**Assignment**
Lines holding the string "computer" are the ones to copy; find them all in the data.

**Input records**
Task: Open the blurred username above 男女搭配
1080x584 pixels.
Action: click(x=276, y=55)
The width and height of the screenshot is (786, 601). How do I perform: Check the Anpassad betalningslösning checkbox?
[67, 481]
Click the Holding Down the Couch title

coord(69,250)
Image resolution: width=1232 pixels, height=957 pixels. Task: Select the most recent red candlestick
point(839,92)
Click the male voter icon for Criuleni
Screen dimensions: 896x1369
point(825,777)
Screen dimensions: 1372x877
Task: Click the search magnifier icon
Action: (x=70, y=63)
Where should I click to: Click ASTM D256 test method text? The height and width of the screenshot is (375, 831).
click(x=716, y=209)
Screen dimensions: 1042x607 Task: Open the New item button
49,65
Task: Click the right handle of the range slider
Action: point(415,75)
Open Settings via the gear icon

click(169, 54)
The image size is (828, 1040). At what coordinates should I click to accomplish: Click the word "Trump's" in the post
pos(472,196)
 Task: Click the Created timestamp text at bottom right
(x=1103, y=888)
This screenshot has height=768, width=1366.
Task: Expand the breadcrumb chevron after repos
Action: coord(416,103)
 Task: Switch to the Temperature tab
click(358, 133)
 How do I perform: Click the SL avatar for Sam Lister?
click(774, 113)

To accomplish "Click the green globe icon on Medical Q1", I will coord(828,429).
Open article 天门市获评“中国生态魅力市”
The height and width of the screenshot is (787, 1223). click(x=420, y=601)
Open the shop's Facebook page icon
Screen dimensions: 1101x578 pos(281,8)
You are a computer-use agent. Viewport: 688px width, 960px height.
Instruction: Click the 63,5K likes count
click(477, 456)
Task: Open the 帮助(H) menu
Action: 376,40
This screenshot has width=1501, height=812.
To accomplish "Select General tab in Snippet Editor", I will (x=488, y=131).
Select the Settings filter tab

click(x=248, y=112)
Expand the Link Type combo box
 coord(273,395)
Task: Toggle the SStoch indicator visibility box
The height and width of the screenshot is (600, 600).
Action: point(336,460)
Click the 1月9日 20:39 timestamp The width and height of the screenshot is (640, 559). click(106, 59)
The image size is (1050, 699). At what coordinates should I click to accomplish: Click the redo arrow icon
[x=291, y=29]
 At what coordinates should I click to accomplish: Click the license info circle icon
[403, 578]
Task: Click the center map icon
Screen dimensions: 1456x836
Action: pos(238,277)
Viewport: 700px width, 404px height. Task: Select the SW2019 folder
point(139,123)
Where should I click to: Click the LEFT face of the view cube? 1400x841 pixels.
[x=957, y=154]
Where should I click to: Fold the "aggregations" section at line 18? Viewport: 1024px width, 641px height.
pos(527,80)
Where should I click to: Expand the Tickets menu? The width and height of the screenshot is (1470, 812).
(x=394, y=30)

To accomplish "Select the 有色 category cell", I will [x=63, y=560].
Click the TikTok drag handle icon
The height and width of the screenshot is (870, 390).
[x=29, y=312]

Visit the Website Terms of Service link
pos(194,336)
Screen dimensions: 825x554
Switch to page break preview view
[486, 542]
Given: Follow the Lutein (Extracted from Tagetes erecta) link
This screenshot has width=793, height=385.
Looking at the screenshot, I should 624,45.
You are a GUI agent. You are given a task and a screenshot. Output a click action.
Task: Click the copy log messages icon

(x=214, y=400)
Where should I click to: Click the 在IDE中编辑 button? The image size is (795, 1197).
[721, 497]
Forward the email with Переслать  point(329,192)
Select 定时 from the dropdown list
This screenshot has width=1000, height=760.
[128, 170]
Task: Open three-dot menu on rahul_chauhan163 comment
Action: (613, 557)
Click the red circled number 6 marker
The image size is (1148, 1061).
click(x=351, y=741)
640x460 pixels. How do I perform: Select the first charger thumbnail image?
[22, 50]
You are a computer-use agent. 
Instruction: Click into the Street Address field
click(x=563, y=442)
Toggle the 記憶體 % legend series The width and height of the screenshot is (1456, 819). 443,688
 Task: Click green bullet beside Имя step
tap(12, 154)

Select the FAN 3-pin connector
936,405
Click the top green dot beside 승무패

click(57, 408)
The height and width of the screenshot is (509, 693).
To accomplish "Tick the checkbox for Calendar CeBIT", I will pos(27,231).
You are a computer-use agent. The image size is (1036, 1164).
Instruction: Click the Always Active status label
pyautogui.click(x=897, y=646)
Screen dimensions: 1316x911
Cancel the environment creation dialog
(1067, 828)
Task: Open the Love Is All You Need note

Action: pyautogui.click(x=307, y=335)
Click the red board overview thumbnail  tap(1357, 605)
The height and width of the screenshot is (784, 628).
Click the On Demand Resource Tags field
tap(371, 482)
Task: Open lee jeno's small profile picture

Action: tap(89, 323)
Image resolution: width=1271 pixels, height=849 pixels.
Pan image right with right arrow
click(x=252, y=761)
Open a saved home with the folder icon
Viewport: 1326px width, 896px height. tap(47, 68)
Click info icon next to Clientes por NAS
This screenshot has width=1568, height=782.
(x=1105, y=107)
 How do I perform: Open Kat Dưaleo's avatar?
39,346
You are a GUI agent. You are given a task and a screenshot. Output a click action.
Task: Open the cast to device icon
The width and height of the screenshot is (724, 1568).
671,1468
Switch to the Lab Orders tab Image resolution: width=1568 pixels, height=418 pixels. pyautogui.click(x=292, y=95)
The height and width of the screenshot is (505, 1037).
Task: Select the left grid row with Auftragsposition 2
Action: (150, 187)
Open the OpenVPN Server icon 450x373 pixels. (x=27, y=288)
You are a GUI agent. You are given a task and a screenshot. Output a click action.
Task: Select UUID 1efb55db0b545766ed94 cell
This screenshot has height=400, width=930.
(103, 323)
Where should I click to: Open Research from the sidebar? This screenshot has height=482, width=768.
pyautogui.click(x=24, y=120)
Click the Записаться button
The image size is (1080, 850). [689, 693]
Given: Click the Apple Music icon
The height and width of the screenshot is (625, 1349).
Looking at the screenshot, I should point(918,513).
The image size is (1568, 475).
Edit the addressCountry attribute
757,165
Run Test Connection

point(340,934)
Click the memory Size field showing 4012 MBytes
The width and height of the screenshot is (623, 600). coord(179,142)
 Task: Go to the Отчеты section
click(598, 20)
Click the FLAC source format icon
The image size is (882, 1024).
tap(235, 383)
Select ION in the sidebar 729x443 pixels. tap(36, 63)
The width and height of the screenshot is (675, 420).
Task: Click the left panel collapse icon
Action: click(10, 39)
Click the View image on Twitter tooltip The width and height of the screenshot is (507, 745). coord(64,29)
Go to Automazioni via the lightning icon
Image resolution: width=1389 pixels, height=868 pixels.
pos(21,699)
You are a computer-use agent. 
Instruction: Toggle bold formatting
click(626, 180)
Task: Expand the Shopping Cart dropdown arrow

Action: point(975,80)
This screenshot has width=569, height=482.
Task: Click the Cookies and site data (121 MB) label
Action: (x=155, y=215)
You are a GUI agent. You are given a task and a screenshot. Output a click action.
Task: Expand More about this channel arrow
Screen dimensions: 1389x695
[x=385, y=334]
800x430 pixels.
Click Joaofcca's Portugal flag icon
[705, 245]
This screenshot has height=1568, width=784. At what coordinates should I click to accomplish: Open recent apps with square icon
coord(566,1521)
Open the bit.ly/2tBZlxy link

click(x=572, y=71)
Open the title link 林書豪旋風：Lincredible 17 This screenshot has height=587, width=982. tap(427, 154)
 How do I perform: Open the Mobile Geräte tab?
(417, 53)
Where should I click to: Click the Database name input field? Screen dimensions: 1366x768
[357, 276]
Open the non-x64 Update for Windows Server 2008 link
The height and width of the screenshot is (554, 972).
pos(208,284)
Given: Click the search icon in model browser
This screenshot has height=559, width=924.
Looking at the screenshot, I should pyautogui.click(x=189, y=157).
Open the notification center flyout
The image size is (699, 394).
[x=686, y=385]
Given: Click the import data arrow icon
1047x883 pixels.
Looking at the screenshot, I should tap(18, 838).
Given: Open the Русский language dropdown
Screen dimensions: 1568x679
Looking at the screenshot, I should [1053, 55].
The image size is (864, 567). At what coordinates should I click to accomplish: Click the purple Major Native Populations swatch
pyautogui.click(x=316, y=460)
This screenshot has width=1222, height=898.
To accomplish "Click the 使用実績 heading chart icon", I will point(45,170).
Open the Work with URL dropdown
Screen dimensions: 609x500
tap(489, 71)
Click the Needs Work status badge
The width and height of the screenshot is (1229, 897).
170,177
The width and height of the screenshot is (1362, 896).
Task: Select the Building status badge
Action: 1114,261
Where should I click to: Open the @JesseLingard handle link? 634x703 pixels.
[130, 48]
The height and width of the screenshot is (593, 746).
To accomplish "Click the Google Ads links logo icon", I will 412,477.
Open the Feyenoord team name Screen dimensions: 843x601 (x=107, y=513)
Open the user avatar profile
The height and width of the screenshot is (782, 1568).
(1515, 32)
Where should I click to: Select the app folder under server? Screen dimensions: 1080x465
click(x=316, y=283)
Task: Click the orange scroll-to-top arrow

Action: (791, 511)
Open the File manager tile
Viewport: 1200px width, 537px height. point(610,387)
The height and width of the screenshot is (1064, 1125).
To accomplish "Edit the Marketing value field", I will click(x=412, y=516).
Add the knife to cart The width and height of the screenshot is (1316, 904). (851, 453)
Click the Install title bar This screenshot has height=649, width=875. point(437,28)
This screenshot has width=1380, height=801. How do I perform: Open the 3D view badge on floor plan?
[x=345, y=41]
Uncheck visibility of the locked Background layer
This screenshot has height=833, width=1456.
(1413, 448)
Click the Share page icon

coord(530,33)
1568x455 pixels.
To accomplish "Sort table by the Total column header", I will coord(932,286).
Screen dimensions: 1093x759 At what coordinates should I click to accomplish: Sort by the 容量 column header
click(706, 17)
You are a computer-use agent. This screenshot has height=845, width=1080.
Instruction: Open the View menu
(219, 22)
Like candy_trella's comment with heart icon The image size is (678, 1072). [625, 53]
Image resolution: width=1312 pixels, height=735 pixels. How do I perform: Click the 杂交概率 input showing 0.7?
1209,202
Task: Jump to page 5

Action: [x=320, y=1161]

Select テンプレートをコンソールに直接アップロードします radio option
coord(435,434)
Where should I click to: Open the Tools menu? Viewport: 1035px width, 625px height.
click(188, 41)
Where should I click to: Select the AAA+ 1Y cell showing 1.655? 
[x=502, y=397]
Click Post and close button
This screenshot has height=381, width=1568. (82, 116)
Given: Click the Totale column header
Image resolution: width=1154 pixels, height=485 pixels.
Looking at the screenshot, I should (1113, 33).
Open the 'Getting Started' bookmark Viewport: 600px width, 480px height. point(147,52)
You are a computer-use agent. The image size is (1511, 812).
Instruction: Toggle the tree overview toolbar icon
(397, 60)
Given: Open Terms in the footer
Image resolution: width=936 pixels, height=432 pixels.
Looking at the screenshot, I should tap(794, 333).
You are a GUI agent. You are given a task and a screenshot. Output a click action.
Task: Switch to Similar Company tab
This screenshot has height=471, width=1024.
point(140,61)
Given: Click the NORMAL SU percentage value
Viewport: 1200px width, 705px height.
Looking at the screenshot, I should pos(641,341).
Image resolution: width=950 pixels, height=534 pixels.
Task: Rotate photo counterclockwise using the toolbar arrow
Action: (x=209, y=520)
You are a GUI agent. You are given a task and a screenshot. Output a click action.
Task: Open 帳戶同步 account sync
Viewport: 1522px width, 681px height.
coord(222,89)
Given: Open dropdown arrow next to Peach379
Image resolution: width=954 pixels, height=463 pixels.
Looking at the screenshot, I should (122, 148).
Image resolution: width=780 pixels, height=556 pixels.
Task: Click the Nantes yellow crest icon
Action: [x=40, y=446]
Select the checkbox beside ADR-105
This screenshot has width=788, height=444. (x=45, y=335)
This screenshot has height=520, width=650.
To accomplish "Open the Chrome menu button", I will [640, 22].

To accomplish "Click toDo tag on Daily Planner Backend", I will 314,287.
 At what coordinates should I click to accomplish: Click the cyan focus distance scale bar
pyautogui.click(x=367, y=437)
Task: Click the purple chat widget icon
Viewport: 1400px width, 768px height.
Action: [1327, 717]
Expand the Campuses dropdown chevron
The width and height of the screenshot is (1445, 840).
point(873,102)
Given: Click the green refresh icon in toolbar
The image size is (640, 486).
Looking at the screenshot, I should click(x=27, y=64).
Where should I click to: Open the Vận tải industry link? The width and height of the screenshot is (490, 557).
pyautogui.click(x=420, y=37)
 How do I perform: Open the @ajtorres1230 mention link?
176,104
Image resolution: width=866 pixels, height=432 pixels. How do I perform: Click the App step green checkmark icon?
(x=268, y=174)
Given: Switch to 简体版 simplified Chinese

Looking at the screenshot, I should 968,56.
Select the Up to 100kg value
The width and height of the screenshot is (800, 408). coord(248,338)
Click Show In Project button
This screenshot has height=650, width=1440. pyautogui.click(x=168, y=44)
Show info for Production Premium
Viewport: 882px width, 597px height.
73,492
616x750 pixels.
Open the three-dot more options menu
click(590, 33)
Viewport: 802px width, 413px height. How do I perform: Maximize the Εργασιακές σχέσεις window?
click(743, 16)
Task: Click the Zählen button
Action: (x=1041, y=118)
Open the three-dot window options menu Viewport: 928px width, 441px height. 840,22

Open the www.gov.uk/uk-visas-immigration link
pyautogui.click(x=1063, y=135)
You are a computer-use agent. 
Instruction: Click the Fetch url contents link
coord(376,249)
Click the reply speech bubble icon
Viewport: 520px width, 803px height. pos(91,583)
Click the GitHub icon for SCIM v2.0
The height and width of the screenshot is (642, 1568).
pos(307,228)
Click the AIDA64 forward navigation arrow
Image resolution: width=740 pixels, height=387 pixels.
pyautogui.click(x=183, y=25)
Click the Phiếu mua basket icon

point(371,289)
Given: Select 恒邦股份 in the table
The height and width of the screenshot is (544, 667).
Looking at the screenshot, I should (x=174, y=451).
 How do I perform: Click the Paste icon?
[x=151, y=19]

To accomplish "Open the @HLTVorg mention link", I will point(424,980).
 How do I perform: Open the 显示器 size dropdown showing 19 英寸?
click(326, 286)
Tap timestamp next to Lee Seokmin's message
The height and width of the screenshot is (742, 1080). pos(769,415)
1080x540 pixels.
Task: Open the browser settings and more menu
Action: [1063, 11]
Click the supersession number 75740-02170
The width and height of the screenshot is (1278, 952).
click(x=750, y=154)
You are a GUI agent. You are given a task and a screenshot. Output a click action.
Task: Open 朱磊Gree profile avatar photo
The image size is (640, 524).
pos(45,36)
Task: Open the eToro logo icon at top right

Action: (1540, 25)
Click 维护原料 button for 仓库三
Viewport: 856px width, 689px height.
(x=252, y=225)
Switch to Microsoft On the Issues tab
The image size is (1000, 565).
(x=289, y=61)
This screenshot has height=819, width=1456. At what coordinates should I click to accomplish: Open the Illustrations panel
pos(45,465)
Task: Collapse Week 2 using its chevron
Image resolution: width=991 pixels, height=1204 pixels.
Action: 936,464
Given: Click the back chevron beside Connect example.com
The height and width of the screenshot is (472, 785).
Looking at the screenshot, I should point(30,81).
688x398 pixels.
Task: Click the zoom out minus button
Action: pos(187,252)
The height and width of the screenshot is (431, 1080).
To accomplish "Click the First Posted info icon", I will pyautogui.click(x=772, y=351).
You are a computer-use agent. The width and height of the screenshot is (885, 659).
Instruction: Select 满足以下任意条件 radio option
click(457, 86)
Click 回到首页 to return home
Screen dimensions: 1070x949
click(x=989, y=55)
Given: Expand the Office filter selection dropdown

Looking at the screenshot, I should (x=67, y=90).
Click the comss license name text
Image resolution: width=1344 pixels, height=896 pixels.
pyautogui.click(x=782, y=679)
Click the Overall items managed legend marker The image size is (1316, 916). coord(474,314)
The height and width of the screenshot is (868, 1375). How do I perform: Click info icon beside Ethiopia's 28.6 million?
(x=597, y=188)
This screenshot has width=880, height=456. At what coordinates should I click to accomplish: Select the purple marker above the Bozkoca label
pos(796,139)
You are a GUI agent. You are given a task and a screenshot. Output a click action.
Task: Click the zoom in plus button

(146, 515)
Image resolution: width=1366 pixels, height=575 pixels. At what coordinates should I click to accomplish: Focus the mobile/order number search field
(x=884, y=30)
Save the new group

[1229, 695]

**Task solution**
You are a computer-use agent. Viewport: 688px width, 960px height.
You are a computer-use agent. 
You are a computer-use agent. The image size is (1036, 1164).
You are a computer-use agent. 
You are a computer-use agent. This screenshot has height=845, width=1080.
You are a computer-use agent. The image size is (1511, 812).
You are a computer-use agent. 
You are a computer-use agent. The width and height of the screenshot is (885, 659).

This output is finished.